Molecular structure discovery promises rainbow of new probes

May 1, 2010
"We need to have a lot of colors to study events simultaneously in one cell," says Vladislav Verkhusha of Albert Einstein College of Medicine at Yeshiva University (New York, NY).

"We need to have a lot of colors to study events simultaneously in one cell," says Vladislav Verkhusha of Albert Einstein College of Medicine at Yeshiva University (New York, NY). Today researchers can follow only two or three proteins at a time; an expanded fluorescent protein (FP) palette would advance biological discovery.
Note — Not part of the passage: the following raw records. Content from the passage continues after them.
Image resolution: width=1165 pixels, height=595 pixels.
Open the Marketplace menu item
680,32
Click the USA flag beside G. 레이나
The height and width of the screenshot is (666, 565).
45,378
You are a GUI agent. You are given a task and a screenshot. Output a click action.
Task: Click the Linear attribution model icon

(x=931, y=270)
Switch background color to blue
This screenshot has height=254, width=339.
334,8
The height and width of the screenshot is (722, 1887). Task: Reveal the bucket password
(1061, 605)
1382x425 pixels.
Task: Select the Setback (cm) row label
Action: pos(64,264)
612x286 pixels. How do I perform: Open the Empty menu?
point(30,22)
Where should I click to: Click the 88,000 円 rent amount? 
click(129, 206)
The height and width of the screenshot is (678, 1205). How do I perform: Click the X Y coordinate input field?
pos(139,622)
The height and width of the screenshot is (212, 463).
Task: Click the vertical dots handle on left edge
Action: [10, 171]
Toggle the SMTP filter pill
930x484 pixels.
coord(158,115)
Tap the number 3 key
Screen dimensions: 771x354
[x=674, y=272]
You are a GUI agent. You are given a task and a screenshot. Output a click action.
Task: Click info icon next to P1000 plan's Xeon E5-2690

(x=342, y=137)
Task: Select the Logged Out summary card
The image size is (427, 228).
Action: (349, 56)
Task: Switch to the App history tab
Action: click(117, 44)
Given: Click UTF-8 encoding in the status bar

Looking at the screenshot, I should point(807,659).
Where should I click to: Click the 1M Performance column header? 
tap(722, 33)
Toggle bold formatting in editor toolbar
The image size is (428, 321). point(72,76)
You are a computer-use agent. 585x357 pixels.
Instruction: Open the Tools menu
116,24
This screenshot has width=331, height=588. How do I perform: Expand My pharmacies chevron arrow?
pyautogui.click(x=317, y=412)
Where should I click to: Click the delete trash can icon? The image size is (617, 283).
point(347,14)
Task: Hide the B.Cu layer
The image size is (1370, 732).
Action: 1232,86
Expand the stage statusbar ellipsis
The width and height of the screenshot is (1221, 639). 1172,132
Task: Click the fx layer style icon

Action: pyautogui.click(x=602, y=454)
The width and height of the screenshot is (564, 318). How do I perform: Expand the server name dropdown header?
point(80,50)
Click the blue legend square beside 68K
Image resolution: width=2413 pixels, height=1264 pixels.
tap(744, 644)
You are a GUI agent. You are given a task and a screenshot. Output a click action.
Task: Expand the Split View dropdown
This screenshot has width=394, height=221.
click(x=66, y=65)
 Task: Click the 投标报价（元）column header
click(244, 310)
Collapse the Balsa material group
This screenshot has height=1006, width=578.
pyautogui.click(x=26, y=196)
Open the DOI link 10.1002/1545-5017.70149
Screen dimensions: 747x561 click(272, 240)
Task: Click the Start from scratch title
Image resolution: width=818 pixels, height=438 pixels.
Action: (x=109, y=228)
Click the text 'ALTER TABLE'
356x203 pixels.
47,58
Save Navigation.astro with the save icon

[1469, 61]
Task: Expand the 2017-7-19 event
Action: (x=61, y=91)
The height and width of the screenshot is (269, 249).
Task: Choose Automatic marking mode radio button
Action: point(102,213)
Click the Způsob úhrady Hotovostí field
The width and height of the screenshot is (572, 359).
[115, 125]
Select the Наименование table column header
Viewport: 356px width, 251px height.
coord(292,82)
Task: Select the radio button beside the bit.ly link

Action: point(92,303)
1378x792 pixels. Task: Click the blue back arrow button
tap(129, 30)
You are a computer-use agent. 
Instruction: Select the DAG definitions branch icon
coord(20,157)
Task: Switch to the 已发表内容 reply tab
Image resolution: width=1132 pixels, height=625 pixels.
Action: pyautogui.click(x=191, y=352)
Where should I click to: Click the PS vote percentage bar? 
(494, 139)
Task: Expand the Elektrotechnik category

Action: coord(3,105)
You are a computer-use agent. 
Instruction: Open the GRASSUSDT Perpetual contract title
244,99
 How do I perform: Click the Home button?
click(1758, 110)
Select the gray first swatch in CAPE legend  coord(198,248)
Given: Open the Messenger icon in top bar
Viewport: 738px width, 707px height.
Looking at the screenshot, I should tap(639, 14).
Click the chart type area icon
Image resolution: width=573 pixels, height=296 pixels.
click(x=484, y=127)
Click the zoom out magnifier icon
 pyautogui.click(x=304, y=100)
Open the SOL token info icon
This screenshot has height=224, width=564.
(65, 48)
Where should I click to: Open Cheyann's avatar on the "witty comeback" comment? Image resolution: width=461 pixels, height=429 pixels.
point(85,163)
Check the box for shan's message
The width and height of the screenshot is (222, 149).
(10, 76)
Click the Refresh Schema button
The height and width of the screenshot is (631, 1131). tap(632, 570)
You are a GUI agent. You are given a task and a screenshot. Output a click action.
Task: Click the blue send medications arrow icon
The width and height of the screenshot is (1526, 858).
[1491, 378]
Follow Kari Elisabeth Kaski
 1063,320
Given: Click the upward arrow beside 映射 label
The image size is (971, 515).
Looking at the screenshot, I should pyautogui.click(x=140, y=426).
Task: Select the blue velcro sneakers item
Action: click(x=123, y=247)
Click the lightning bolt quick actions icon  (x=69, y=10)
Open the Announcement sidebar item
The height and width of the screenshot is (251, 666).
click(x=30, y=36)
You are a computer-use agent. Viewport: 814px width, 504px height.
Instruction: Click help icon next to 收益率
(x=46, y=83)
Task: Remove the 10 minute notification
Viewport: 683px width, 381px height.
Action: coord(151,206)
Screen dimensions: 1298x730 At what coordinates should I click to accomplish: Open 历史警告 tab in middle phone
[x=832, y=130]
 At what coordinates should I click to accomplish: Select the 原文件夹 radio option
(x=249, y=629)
Verkhusha is principal investigator of a study describing how Einstein scientists have determined the crystal structures of two key FPs–one blue, one red–used to highlight molecules in living cells. The finding has allowed them to propose a chemical mechanism by which the red color in FPs is formed from blue. With this information, the team now has the first roadmap for rationally designing new and different-colored FPs to illuminate intracellular structures and processes. Colored probes could provide a window into how biological processes in normal cells differ from those in cancer cells.1

Knowing the structure of the red color in fluorescent proteins promises to allow scientists to develop other colors, and possibly also to improve the brightness of imaging agents. (Images courtesy Kiryl Piatkevich, Yeshiva University)

This is expected to expand the imaging revolution that began with green fluorescent protein (GFP) found in jellyfish, which enabled observation of living cells' internal workings using optical microscopes and won the 2008 Nobel Prize in Chemistry for GFP's discoverers. Many FPs of various colors were later found in other marine organisms, but their molecular nature has remained a mystery, hindering development of new imaging probes. So scientists would fuse genes for known FPs to bacteria, and then expose millions of the microorganisms to radiation, in hopes of producing random genetic mutations that lead to new fluorescent proteins.

  1. O.M. Subach et al., Chem. & Biol. 17(4), 333–341.